- _本文抜粋_
マネー研究所

生保損保業界ウオッチ

欠かせぬバイクの任意保険 しかし加入率は4割止まり

日経マネー

2016/5/20

PIXTA
日経マネー

契約はしたものの、細かな内容はよく知らない――。生命保険や損害保険の契約者の中には、こんな人も少なくないだろう。だが、保険は契約条項ひとつで受けられる補償が大きく変わる上、新たなサービスも続々と登場している。本コラムでは、生命保険と損害保険を交互に取り上げ、保険選びの上で知っておきたい知識を解説する。今回は、二輪車の任意保険について見ていこう。

2015年、全国の交通事故死者数(24時間以内)が15年ぶりに前年を上回った。背景には高齢化がある。高齢者(65歳以上)は事故に遭った際の致死率が高く、死亡者の54.6%を占めている。自動車でなく二輪車(バイク)の事故でも重症になりやすい。

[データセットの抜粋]
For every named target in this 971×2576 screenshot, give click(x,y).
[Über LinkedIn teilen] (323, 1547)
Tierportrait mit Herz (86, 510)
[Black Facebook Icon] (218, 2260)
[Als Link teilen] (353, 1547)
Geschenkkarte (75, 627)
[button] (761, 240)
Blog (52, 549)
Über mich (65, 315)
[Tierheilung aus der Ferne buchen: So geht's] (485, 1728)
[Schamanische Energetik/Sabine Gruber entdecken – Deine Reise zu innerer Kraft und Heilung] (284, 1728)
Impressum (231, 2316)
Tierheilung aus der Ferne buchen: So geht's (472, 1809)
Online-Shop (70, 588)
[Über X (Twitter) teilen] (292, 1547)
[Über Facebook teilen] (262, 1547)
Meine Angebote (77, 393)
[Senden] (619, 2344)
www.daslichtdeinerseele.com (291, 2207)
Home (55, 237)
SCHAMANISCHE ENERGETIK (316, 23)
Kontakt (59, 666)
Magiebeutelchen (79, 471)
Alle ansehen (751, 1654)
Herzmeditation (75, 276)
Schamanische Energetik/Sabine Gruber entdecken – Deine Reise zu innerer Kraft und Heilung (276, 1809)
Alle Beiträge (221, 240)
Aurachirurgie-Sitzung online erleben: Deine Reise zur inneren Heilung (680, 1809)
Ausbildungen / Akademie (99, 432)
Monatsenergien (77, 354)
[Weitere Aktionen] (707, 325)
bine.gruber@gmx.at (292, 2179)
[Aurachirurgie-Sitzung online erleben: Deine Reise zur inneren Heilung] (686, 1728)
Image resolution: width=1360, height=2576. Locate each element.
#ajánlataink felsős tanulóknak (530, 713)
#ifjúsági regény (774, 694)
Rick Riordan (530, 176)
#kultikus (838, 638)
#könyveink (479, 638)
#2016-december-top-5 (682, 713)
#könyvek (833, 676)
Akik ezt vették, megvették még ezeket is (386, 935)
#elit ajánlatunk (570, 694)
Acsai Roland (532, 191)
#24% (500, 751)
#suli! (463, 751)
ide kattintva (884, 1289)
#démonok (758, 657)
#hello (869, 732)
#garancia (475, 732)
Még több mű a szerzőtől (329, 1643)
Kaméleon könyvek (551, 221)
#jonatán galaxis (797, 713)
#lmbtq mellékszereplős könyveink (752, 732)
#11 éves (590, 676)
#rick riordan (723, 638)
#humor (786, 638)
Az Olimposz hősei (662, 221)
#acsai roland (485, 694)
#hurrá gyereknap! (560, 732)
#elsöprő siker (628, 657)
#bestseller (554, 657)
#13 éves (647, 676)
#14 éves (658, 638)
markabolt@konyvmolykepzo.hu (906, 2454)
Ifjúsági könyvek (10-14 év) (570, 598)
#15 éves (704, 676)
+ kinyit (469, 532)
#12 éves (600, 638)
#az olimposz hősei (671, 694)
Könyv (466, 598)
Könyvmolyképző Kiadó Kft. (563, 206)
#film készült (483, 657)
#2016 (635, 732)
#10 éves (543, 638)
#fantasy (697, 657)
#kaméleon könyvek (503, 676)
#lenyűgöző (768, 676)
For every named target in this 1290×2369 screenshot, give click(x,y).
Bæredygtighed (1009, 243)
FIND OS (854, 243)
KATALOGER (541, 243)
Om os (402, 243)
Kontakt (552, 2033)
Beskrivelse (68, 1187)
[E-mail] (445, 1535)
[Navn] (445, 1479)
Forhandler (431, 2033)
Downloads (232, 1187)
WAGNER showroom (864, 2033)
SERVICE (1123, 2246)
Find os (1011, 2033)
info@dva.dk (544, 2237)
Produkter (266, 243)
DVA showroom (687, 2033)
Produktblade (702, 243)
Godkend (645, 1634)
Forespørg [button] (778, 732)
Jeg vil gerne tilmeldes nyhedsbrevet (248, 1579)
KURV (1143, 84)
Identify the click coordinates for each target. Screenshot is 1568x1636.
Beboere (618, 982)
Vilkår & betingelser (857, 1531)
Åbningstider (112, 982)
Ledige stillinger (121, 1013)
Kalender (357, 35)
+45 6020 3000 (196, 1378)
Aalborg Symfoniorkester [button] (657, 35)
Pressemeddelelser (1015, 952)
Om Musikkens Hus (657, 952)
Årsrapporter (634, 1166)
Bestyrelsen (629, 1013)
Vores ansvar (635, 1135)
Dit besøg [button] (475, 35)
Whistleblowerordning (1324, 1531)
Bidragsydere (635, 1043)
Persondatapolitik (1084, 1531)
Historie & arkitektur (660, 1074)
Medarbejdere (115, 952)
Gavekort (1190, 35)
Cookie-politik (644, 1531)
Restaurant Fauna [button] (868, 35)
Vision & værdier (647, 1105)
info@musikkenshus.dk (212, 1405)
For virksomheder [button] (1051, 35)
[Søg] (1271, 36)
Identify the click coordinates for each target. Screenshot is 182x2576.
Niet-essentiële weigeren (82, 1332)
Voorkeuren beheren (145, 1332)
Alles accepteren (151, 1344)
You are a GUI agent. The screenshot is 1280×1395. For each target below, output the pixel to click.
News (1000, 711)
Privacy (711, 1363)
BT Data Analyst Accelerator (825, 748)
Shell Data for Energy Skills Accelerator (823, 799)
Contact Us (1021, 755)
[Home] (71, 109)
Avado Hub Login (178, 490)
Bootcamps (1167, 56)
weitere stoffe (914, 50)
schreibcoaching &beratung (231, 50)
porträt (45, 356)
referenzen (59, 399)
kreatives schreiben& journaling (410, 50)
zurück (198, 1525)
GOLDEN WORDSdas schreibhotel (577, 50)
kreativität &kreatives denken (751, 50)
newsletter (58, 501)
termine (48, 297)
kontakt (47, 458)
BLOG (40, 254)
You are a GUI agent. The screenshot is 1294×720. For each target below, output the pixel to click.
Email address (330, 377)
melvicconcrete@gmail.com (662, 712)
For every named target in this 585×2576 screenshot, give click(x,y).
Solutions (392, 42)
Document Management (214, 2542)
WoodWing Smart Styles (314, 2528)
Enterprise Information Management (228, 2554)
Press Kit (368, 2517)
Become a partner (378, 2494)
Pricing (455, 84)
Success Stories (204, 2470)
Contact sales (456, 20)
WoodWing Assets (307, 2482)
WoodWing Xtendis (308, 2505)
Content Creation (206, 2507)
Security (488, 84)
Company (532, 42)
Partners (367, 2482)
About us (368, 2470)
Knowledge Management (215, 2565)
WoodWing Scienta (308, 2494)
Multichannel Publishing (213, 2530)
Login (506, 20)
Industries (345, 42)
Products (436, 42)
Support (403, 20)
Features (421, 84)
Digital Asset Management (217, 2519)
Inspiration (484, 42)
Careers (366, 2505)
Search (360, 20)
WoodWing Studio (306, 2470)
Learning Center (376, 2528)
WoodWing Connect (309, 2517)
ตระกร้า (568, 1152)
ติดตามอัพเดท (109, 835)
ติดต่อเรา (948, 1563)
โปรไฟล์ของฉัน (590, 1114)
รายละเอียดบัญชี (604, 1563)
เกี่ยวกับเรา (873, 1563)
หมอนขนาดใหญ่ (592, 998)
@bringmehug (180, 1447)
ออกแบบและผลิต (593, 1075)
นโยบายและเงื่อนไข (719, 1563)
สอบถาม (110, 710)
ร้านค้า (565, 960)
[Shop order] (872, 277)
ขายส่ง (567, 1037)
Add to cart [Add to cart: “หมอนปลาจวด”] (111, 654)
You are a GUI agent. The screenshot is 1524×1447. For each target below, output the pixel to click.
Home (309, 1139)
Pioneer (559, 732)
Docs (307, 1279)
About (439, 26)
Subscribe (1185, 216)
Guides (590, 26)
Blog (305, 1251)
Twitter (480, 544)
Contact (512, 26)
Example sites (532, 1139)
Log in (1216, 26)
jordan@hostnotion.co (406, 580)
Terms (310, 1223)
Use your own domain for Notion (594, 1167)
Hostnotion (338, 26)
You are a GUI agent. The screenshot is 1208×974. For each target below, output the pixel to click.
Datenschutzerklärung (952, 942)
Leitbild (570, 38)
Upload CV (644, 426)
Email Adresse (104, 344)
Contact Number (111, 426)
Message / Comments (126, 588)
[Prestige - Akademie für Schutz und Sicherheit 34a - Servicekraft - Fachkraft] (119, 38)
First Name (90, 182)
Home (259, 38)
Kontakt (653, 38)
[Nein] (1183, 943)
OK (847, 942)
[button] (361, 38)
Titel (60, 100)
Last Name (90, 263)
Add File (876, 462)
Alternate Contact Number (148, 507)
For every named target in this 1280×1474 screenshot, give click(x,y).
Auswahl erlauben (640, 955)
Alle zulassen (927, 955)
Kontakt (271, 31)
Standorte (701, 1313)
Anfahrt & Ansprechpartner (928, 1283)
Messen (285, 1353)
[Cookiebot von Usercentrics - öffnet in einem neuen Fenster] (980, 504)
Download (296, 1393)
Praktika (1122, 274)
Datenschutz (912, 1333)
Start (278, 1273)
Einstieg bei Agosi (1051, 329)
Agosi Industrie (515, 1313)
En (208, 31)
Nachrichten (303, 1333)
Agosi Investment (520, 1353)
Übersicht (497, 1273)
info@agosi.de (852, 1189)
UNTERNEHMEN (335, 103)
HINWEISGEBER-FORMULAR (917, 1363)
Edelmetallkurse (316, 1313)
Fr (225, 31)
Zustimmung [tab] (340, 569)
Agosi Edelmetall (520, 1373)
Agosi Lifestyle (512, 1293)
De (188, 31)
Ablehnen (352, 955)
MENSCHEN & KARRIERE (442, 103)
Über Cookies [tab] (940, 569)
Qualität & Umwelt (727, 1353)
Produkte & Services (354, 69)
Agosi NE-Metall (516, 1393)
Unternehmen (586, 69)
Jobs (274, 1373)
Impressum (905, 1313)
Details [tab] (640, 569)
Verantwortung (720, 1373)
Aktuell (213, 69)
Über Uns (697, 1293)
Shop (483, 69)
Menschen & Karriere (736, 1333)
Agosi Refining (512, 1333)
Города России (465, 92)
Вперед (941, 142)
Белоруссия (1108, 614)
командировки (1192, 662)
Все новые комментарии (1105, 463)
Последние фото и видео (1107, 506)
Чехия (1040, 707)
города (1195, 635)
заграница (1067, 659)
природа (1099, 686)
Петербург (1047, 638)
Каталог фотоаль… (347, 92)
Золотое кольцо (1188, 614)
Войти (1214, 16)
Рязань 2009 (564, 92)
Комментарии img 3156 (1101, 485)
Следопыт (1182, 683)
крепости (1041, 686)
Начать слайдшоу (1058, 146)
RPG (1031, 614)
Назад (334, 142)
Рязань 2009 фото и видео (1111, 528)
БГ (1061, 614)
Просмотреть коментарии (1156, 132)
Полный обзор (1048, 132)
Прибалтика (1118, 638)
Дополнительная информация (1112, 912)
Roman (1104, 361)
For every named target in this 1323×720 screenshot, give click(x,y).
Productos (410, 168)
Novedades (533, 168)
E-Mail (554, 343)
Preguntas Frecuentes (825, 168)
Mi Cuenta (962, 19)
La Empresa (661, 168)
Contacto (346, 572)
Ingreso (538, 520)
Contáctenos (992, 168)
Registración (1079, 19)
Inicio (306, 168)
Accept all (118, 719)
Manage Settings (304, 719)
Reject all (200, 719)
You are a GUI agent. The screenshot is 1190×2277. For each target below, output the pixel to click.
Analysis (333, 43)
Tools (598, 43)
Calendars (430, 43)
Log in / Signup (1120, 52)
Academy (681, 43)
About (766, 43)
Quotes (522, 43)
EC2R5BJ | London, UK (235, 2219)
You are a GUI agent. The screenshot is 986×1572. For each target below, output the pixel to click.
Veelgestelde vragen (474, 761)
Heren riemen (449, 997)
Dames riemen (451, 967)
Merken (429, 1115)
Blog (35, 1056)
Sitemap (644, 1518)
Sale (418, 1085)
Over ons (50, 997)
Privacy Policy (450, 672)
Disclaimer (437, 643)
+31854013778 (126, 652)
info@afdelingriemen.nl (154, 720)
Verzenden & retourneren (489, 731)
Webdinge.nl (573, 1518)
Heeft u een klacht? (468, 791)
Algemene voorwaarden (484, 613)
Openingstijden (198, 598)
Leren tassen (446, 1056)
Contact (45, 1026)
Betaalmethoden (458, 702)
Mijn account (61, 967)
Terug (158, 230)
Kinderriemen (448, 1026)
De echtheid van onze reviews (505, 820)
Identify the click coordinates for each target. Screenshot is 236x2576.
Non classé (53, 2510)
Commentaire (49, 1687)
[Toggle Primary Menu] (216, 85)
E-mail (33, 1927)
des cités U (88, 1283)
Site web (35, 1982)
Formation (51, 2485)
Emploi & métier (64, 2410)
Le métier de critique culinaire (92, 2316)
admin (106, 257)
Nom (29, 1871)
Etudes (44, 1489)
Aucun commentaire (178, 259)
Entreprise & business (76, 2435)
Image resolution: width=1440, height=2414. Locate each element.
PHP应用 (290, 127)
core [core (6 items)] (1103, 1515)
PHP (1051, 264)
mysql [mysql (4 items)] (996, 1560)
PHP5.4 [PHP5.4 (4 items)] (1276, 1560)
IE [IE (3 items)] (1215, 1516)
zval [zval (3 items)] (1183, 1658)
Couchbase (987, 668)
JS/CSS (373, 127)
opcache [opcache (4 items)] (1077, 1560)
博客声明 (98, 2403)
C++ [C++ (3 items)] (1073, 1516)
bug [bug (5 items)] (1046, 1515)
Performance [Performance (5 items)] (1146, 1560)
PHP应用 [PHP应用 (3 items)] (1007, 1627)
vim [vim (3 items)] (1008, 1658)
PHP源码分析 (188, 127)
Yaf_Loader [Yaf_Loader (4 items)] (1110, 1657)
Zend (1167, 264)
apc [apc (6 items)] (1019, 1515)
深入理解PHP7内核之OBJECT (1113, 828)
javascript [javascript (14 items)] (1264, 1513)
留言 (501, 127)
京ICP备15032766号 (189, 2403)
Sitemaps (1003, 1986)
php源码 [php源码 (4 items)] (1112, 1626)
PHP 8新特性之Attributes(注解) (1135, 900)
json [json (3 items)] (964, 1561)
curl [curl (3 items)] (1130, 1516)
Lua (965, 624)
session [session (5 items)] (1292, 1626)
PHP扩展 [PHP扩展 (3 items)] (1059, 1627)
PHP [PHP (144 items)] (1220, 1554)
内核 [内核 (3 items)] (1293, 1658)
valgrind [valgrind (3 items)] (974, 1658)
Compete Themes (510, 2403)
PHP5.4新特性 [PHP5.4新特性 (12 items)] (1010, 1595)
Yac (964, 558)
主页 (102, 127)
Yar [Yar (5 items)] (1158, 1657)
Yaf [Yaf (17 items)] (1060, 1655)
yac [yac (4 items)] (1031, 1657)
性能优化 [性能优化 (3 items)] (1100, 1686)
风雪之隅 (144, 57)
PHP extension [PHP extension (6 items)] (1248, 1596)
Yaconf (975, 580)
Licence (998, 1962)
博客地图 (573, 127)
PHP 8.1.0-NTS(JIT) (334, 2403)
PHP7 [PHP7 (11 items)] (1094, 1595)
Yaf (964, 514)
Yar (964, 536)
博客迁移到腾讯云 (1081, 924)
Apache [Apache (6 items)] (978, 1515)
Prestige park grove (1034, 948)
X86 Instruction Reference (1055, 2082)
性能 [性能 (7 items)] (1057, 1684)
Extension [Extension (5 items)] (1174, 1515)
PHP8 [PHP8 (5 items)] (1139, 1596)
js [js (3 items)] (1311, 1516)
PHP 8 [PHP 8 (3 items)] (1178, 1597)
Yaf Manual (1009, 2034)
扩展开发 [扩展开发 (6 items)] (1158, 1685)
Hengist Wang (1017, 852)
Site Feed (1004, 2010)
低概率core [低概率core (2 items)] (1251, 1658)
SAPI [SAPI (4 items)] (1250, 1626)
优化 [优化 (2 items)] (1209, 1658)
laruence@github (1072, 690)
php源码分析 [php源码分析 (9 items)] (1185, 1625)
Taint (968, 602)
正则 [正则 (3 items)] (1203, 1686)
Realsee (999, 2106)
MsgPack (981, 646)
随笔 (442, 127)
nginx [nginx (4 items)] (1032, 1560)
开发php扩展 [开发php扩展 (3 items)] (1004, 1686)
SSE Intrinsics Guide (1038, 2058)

- _課題 1_
バイクの任意保険に関する記事のうち、「2015年、全国の交通事故死者数」で始まる段落から、数字を含む表現をすべて書き出してください。
- _課題 2_
バイクの任意保険に関する記事から、「欠かせぬバイクの任意保険 しかし加入率は4割止まり」という語句を含む箇所に始まり「の事故でも重症になりやすい。」で終わる部分を、原文のまま引用してください。

- _解答 1_
2015年
24時間以内
15年ぶり
65歳以上
54.6%

- _解答 2_
欠かせぬバイクの任意保険 しかし加入率は4割止まり

日経マネー

2016/5/20

PIXTA
日経マネー

契約はしたものの、細かな内容はよく知らない――。生命保険や損害保険の契約者の中には、こんな人も少なくないだろう。だが、保険は契約条項ひとつで受けられる補償が大きく変わる上、新たなサービスも続々と登場している。本コラムでは、生命保険と損害保険を交互に取り上げ、保険選びの上で知っておきたい知識を解説する。今回は、二輪車の任意保険について見ていこう。

2015年、全国の交通事故死者数(24時間以内)が15年ぶりに前年を上回った。背景には高齢化がある。高齢者(65歳以上)は事故に遭った際の致死率が高く、死亡者の54.6%を占めている。自動車でなく二輪車(バイク)の事故でも重症になりやすい。